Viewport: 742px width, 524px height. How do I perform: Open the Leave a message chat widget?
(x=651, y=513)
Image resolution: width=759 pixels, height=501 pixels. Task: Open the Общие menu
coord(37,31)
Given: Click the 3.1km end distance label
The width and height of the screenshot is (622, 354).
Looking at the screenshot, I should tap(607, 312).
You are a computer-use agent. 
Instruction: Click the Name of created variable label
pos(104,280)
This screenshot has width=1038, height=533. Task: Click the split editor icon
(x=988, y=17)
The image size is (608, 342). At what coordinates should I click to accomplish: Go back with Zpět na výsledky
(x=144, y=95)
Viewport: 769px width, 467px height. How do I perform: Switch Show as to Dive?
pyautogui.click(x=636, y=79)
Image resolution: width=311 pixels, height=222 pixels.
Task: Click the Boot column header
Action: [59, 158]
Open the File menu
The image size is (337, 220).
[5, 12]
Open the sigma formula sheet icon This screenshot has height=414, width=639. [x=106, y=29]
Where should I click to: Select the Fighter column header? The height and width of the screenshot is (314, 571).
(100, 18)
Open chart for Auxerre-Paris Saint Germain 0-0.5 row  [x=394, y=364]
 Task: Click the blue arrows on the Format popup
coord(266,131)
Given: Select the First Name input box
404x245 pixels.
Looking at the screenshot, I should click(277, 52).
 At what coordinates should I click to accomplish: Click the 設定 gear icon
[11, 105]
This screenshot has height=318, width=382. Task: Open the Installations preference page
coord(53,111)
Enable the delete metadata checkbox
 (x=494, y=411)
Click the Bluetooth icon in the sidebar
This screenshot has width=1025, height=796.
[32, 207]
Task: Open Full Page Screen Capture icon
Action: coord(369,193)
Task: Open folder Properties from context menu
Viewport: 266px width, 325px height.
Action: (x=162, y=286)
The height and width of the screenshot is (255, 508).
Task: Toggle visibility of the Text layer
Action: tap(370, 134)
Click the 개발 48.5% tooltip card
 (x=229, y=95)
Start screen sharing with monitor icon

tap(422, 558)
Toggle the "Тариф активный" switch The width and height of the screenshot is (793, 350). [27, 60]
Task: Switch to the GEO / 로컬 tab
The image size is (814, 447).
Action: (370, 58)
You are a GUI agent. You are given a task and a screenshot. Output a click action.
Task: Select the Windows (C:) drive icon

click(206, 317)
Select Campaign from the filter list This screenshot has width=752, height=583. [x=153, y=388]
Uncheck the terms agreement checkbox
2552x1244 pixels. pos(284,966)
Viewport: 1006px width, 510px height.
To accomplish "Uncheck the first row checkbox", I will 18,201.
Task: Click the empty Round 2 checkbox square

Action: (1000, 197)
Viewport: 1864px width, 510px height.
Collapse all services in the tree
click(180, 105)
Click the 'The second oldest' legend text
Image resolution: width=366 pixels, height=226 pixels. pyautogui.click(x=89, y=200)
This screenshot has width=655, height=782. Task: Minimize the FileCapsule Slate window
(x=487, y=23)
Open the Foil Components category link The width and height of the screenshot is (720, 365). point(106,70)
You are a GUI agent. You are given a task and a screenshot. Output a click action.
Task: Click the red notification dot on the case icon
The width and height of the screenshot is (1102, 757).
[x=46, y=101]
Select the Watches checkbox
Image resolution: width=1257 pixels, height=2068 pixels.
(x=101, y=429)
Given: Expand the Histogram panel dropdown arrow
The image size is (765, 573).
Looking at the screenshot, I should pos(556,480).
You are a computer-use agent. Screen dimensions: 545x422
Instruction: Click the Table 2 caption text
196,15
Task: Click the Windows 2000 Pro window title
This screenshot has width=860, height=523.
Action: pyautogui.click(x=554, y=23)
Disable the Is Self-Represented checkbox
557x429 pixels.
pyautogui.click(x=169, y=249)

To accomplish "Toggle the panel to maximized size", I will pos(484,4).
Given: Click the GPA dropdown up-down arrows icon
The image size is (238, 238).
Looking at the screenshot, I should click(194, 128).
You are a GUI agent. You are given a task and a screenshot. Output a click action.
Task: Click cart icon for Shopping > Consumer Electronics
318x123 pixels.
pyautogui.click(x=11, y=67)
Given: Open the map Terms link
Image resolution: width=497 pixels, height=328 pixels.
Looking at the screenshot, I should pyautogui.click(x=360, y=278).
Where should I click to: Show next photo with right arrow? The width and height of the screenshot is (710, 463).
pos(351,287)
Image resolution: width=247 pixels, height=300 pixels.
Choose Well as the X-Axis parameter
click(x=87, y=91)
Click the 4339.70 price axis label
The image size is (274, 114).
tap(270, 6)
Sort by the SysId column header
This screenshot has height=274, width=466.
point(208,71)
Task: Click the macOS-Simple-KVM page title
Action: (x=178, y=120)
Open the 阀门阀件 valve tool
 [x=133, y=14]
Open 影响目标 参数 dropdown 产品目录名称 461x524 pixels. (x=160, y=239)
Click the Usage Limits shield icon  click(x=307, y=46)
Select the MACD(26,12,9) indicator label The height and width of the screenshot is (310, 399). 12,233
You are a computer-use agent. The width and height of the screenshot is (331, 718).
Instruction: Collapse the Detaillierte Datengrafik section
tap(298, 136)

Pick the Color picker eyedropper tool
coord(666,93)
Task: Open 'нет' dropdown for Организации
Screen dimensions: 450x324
──────────
**Goal of the exercise**
All lines of the entries above where "from" turns up should be reported.

**Solution for this exercise**
Task: Open folder Properties from context menu
Select Campaign from the filter list This screenshot has width=752, height=583. [x=153, y=388]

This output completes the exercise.